After the chicken comes out of the refrigerator, it should rest at room temperature for about 30 minutes. Brushing melted butter over the chicken helps create a wonderful, crispy skin during roasting. I usually untruss the chicken, brush it over with butter, and retruss it. One chicken is too small for my roaster, so I take the rack from the roaster (the only rack I have), and place it in a baking dish – except one bar always sticks out because it is too big for the dish.
just like the title says: use real butter
this chick is ready for the oven
Roast the chicken for about 40 minutes, breast side up, then flip it and roast another 20 minutes or so. The magazine suggests flipping the bird (ha ha ha, I just realized the funny I made there) with two tongs on either end, one arm of each tong on the inside of the bird. When I first began roasting chicken at our altitude, I always undercooked it. Now, I seem to hit a tad high. That’s okay though, because it’s still juicy and delicious – the way chicken ought to be. I aim between 165-170F in the thigh.
the chicken, she is done
Let the bird rest for five or so minutes before you begin carving it up. And as a side note, I sometimes like to chop up some Yukon gold potatoes, toss them with a touch of olive oil, salt, and pepper and layer the bottom of the baking dish with them. These roast beautifully with the chicken and take on the flavor of those remarkable drippings during the roasting process. Unfortunately, on this round I didn’t feel like roasting potatoes and wound up with a smoking oven because the grease splattered all over the inside. What a pain to clean up… That never happened when I roasted potatoes with the chicken. I love the leftovers even more in sandwiches and salads.
roast chicken for dinner
i know what she’s thinking
Fine Cooking #26
1 whole chicken (about 4 lbs.)
1 tsp freshly ground pepper
1 tbsp + 1/2 tsp salt
1/4 cup unsalted butter
other herbs (optional)
Pat the chicken dry and remove the neck and giblets (reserve for later). Grate zest of lemon into a bowl. Combine with 1 tbsp salt and black pepper (and optional herbs).

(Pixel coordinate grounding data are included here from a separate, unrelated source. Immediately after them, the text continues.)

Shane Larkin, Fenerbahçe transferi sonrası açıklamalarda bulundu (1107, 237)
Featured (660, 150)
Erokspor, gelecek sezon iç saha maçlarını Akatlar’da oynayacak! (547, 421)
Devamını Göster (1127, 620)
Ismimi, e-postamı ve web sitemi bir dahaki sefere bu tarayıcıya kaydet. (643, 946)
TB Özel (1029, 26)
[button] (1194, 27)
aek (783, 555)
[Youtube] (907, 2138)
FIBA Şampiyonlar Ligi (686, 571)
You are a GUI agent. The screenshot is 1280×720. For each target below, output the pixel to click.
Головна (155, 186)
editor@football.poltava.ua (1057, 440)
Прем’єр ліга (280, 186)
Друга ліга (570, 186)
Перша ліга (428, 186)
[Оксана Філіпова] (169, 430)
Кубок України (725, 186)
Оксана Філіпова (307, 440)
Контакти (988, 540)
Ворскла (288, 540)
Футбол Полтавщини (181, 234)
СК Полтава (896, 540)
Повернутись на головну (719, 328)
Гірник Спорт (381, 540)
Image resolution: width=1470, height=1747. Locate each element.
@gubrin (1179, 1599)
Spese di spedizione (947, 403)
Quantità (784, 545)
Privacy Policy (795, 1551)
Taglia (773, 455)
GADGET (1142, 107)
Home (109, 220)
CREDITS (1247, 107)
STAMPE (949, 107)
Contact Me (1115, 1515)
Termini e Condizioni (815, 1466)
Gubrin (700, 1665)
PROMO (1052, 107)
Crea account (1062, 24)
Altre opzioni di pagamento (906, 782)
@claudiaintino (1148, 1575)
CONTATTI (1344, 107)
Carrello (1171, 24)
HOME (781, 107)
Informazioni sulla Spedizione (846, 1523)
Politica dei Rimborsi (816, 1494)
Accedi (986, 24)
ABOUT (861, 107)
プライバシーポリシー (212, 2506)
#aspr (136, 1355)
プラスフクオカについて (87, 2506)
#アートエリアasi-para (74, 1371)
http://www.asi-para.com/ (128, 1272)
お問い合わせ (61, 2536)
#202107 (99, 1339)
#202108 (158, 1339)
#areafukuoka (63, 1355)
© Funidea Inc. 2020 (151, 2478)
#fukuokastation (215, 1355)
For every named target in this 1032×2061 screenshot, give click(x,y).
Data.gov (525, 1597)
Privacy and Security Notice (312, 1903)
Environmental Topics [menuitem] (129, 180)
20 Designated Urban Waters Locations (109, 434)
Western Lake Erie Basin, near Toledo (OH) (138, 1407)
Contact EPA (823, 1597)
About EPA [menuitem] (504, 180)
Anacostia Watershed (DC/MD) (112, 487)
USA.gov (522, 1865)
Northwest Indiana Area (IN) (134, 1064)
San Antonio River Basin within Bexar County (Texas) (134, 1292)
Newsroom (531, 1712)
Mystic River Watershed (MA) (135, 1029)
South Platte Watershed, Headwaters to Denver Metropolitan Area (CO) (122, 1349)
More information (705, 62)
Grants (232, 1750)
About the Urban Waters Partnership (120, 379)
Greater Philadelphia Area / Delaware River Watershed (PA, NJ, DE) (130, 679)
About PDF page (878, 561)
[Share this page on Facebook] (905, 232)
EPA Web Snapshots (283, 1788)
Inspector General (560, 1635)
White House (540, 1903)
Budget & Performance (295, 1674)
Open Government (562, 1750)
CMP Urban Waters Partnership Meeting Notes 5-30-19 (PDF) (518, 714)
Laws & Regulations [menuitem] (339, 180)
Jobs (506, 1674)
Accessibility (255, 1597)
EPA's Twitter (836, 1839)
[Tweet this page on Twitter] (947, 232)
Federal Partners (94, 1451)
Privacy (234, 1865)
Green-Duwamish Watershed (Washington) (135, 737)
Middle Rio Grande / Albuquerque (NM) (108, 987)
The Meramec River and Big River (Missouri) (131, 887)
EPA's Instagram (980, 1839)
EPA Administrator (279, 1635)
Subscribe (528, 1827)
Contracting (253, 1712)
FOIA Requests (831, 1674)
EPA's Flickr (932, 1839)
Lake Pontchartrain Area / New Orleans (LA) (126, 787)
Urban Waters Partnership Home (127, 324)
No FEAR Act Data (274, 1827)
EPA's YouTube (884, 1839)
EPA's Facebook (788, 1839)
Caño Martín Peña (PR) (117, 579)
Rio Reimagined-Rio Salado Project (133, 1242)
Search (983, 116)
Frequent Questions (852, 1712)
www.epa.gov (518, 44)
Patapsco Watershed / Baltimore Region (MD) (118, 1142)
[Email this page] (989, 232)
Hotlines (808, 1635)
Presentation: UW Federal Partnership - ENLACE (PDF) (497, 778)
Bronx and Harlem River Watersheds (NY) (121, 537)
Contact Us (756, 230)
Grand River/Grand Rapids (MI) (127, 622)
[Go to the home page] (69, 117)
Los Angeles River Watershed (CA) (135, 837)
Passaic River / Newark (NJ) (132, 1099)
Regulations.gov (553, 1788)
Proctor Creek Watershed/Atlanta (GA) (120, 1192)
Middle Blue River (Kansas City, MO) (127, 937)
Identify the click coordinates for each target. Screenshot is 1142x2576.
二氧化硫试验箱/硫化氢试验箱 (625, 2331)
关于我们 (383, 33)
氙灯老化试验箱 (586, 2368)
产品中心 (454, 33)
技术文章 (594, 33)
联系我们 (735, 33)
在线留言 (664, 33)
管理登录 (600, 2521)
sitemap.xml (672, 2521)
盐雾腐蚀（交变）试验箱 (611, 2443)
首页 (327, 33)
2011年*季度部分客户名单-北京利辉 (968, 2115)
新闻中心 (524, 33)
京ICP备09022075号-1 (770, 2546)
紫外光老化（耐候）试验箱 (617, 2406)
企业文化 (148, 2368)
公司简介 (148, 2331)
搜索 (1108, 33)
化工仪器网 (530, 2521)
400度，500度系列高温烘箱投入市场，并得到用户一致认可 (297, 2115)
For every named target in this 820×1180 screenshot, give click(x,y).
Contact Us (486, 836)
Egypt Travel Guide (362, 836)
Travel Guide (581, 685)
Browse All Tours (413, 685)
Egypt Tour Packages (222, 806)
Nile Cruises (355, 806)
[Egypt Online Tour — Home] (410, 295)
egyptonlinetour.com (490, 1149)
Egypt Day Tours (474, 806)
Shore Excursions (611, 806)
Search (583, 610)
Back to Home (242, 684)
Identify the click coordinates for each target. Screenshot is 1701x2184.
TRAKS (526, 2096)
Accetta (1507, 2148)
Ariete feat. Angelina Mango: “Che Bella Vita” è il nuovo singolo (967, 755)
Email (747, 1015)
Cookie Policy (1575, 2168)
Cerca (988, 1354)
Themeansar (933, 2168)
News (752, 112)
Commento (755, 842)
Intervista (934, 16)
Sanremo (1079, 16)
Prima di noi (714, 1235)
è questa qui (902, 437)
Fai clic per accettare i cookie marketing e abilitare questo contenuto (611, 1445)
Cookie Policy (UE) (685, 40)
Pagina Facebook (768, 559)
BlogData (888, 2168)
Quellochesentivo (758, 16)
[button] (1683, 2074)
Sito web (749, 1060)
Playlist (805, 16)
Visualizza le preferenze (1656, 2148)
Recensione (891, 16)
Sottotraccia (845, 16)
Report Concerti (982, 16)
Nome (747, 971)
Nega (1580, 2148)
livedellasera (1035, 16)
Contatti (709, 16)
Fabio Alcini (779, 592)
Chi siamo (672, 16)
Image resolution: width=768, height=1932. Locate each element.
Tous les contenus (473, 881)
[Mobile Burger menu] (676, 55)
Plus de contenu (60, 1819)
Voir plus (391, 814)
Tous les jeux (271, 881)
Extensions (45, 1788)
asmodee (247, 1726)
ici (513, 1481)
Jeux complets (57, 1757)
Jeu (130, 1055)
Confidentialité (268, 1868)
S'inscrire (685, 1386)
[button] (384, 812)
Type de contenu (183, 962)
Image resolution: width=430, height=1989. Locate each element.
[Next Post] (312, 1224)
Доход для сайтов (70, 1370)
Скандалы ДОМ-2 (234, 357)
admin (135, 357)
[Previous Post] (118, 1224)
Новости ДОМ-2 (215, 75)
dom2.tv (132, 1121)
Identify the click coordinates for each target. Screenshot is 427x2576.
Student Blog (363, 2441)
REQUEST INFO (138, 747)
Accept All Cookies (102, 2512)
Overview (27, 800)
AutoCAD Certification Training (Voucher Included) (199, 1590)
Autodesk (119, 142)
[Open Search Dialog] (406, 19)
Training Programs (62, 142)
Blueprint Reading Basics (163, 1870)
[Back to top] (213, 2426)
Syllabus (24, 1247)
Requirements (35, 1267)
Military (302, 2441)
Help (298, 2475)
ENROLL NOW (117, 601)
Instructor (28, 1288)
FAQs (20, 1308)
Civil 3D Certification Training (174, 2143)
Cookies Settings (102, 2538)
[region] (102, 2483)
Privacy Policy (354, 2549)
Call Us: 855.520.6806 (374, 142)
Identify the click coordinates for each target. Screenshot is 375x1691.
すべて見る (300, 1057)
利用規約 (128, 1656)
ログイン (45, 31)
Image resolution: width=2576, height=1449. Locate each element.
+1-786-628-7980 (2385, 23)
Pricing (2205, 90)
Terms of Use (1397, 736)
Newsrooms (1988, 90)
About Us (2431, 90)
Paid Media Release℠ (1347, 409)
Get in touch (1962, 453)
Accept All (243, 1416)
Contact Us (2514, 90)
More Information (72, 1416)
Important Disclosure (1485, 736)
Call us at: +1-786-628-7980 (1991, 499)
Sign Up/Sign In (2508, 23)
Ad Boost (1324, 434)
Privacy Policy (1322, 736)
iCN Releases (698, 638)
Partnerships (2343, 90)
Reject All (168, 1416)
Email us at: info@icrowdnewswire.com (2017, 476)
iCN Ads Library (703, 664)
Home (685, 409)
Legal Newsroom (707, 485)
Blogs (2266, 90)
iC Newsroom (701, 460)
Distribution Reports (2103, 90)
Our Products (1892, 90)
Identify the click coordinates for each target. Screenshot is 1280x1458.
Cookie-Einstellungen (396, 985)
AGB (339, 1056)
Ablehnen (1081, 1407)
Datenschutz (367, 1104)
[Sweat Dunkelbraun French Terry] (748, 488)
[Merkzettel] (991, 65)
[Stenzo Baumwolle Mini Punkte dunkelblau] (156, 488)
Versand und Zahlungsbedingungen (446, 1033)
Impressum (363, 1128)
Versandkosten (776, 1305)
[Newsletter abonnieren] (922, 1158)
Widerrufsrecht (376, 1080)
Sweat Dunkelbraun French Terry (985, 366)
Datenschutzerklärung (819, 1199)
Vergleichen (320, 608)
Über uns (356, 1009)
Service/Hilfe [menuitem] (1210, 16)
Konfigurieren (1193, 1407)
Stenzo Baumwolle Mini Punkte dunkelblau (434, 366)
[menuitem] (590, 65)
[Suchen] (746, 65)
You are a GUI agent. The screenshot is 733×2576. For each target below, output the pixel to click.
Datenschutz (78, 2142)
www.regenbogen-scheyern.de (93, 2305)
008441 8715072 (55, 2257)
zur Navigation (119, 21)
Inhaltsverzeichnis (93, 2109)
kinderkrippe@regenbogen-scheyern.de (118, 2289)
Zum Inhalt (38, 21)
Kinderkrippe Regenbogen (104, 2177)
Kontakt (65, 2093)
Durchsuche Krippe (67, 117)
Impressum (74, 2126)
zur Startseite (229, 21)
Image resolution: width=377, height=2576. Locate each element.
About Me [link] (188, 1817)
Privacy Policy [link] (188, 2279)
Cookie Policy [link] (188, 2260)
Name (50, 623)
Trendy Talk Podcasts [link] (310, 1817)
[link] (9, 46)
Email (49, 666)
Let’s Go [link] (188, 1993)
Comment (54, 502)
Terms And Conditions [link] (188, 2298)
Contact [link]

Rub the mixture over the chicken and inside the cavity. Be sure to get under the skin of the breast and rub some of the seasoning there. Cut the lemon in half and stuff half of it in the cavity. Set chicken on a wire rack on a plate or sheet and refrigerate uncovered for at least 4 hours and up to 24 hours. A half hour before you are ready to roast, remove the chicken from the refrigerator, set the oven rack to middle, and preheat to 425°F (higher if at elevation). Brush melted butter over the skin and sprinkle with 1/2 tsp of salt. Truss the bird and set it breast side up on a rack in a roasting pan. (If you have vegetables to roast, you can toss them with some salt, pepper, a little olive oil, and chuck them in the bottom of the pan). Roast until breast is nicely browned, about 40 minutes. Then remove from oven and flip the bird over and continue to roast until thickest part of thigh registers 165-170°F (about 20 minutes more). Let rest for 5 minutes before carving.
*Note: If you save the carcass and other bones, you can dump them in a pot of water with the reserved neck and giblets to make chicken broth.